**Exercise**
Every line of the records below from the line with "Image resolution: width=222, height=2576." up to and including the line with "[Lamashe-Naa leads massive" must be reproduced exactly, and no line outside that range.

===== Information

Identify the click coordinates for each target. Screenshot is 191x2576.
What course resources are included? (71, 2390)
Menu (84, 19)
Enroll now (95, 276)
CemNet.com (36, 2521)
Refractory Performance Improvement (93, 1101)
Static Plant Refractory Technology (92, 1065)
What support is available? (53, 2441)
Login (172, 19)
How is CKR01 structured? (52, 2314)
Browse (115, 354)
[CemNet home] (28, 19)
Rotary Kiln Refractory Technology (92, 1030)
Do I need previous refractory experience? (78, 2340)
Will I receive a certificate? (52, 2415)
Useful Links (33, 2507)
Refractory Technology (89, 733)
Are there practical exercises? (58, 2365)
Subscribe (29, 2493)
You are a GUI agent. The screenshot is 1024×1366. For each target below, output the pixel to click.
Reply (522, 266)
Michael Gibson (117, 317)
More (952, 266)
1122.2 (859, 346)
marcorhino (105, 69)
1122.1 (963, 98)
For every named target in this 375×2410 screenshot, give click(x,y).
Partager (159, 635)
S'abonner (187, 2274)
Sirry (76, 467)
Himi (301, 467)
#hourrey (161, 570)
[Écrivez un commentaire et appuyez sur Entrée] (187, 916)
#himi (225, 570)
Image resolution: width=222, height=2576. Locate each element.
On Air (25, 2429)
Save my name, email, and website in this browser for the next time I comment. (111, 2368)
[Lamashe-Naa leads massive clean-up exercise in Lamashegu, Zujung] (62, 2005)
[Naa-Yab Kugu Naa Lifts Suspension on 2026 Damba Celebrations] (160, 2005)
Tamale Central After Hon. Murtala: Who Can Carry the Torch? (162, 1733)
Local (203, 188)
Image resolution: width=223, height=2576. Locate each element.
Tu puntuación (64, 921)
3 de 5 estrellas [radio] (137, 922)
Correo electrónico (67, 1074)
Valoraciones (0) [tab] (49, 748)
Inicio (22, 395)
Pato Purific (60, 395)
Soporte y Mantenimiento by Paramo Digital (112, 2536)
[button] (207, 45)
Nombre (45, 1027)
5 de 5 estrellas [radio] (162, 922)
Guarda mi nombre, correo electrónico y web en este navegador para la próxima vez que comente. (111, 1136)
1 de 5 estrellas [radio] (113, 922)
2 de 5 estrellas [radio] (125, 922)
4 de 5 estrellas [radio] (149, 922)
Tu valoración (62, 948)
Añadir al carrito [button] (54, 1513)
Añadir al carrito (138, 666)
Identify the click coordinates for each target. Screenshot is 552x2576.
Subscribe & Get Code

==========

**Solution to this task**
Image resolution: width=222, height=2576. Locate each element.
On Air (25, 2429)
Save my name, email, and website in this browser for the next time I comment. (111, 2368)
[Lamashe-Naa leads massive clean-up exercise in Lamashegu, Zujung] (62, 2005)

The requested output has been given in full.